Of course, the argument would then run "Yes, but god sees what is in your heart, and judges you on that". In that case, what difference does it make if sinning is illegal? Not being allowed to sin by law isn't going to save me if I still want to break that law. So, making sin illegal isn't going to save any more souls than leaving us all alone to judge for ourselves what we consider to be sinful or not.

I'm very much with John Stuart Mill on this one. We should all have the maximum amount of liberty that is compatible with other people having the same amount of liberty.


I've had a couple of discussions recently about theism, atheism and agnosticism. I've heard from a couple of places an argument that tries to reclassify most atheism as agnosticism. As a professed atheist myself, I'm not keen on this downgrading of my position.
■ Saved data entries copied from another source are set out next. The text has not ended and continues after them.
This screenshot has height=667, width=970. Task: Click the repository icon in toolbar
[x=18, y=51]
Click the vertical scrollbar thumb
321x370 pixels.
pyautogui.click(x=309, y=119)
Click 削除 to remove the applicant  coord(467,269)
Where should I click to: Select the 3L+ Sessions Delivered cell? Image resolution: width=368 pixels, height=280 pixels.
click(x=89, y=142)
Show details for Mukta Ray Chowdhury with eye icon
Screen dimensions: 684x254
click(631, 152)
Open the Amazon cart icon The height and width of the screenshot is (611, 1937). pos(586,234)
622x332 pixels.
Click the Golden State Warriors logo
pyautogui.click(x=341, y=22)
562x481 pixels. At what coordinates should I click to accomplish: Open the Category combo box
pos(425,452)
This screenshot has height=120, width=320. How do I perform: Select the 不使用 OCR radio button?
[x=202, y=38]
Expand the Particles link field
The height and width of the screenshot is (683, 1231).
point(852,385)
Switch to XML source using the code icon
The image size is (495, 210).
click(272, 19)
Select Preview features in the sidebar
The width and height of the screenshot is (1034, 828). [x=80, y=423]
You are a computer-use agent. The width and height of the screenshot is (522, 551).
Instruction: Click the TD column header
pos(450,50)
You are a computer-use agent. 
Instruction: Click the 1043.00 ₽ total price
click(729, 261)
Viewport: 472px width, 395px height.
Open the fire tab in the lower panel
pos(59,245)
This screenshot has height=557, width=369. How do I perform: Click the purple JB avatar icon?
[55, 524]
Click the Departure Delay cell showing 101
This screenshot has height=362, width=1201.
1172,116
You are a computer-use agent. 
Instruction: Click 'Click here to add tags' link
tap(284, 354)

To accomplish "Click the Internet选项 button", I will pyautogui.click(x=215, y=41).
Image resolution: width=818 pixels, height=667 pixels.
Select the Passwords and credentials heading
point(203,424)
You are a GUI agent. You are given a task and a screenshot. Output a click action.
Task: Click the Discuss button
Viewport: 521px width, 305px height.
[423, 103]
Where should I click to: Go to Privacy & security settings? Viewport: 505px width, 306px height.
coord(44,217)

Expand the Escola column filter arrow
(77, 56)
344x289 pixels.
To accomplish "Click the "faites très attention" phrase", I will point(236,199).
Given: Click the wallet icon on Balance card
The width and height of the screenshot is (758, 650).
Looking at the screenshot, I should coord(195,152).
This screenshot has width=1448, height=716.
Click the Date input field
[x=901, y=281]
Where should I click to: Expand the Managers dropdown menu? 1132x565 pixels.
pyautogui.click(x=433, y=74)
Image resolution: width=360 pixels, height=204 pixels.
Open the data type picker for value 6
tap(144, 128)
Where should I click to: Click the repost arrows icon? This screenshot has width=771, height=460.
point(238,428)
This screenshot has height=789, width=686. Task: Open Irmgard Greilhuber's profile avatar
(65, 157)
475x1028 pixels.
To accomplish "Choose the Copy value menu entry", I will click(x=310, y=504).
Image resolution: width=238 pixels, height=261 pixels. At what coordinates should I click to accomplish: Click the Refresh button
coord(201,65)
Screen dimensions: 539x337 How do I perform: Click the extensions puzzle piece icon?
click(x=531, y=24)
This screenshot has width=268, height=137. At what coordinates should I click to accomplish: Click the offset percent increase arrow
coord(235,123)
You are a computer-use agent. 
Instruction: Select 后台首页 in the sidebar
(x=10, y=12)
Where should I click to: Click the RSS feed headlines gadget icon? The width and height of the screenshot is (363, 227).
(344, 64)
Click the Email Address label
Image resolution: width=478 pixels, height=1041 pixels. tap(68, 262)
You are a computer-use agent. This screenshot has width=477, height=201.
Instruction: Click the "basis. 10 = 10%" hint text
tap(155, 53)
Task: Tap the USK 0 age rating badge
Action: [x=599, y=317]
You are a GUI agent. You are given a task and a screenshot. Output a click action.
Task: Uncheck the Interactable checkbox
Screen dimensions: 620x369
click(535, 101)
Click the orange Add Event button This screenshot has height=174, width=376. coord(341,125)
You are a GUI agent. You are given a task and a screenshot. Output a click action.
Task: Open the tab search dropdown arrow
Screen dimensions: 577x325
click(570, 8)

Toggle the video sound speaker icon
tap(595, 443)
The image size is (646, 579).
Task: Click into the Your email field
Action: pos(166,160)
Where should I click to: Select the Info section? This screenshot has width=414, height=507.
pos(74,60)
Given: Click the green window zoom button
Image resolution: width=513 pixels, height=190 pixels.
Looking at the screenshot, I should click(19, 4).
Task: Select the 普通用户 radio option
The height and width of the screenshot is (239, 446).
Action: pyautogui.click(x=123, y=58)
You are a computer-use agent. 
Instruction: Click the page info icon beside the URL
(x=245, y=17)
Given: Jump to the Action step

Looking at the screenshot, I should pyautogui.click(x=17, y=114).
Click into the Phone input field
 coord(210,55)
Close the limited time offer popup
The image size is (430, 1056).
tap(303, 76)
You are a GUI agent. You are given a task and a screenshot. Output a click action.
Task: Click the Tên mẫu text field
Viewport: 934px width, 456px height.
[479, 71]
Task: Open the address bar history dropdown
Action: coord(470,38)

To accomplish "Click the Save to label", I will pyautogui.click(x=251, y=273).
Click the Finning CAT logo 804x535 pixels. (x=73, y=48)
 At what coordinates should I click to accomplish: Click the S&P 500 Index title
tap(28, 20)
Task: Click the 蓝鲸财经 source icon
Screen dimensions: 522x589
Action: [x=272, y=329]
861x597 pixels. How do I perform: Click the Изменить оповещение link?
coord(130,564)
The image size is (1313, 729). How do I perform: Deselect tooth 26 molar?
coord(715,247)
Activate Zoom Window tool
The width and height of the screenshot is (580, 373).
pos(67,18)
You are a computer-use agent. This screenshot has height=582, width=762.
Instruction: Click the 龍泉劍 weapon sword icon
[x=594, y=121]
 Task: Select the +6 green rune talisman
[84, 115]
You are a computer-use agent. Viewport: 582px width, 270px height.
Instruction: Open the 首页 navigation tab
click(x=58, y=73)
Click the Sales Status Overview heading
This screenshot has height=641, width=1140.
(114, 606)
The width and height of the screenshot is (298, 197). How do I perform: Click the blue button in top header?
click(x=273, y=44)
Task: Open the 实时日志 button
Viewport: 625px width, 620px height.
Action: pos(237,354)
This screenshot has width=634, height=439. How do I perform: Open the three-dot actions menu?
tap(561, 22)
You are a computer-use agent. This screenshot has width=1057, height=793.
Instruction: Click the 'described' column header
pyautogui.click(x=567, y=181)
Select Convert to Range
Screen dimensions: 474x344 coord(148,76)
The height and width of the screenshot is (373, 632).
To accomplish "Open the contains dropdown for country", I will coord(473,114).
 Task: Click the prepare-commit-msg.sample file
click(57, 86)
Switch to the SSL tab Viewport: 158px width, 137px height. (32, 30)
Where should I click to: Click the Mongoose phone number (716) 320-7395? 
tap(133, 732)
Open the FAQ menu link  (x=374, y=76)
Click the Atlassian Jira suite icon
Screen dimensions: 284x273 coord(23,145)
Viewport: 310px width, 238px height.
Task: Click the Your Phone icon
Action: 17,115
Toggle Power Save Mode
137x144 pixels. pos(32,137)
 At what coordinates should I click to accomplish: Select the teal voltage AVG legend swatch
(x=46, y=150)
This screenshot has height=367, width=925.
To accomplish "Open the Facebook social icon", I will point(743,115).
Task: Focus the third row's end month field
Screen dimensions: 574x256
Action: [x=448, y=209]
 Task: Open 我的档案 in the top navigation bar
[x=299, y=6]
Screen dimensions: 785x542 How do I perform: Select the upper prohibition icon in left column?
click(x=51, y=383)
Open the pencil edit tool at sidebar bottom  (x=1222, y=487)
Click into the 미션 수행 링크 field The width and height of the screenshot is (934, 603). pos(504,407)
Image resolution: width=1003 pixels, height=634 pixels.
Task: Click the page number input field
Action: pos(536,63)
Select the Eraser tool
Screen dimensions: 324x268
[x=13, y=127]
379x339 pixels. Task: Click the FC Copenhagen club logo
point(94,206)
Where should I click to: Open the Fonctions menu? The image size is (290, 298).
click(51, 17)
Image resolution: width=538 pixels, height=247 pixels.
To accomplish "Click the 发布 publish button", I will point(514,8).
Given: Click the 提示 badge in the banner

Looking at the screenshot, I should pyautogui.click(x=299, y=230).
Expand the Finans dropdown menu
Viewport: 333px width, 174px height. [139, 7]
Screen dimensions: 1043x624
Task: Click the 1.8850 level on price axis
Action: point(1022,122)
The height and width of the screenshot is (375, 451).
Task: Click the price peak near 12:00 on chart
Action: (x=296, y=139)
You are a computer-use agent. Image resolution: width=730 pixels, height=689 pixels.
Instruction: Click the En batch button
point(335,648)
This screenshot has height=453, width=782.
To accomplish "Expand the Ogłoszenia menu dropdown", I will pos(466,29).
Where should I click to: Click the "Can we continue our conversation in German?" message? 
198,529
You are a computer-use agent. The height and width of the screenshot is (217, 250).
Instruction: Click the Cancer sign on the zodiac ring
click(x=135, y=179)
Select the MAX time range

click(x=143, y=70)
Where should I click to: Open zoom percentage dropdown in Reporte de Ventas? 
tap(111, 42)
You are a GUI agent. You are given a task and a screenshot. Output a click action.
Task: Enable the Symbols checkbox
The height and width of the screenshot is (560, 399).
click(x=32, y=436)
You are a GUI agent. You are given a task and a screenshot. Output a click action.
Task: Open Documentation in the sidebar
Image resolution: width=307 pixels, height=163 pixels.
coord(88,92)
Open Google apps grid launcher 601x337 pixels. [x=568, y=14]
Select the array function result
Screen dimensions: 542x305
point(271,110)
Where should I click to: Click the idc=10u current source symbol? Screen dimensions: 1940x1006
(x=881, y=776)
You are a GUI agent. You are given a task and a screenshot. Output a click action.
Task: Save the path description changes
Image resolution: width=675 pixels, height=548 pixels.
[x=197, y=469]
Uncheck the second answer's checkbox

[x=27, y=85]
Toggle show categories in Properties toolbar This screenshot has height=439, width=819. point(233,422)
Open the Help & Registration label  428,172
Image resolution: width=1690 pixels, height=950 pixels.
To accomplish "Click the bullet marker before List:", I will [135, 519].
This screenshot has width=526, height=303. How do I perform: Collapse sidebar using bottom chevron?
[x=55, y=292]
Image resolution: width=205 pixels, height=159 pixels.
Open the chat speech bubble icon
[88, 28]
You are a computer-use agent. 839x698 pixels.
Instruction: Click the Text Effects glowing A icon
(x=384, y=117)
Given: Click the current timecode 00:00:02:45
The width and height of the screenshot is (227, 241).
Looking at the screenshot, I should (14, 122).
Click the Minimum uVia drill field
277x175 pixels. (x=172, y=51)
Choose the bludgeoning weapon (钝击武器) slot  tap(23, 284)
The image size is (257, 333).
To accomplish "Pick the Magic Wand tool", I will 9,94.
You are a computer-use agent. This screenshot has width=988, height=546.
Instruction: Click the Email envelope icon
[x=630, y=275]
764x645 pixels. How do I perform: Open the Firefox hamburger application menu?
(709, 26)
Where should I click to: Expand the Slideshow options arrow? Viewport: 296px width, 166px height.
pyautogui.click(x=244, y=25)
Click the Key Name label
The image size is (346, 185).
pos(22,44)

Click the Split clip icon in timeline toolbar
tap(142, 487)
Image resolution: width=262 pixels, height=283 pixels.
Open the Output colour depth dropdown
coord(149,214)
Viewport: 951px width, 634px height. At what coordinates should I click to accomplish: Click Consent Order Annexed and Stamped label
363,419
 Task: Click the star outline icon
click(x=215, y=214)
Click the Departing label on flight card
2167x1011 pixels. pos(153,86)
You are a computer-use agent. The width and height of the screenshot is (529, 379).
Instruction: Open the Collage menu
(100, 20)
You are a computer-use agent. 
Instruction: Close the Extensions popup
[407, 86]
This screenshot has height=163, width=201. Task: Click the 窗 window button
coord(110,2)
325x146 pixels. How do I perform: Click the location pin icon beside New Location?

As far as I can tell, there is insufficient evidence to demonstrate the existence of a deity, and I'm pretty convinced that there will never be enough evidence. The fact that this does leave a gap for me to be proved wrong shows that I not close-minded, just as I am open to the laws of physics being refined and modified as we approach a better and better understanding of the universe. However, unlike the possible existence of Higgs Boson, the discovery of which will go a long way towards providing solid evidence in support of the Standard Model of physics, in the case of a deity, I really don't expect that evidence will ever arise.

There is some "belief" involved in atheism. On the basis of the evidence to date, I am not convinced that there is a god. I proceed on the basis of the belief or assumption that there is no god. My "leap of faith" in this case takes me from an observation that there isn't much evidence that supports the god hypothesis, to a conclusion that this probably means there isn't a god. As leaps of faith go, it's not a very big one. More of a small step, really.

It has been argued that my position is one of agnosticism, because I am still open to the possibility of being proved wrong. Nonsense, I say. To purloin an example from Bertram Russell and abuse it for my own ends, someone might claim there is a teapot orbiting the earth. I might not accept their claim, and can express strong scepticism about it, but the fact that I remain open to being proved wrong doesn't make me agnostic about the teapot. For all intents and purposes, if it comes to a question of belief rather than fact, I do not believe. When it comes to a question of fact, the answer is a little greyer, but not much. I very strongly doubt it, to the point that I would be very, very surprised if presented with evidence that proved me wrong.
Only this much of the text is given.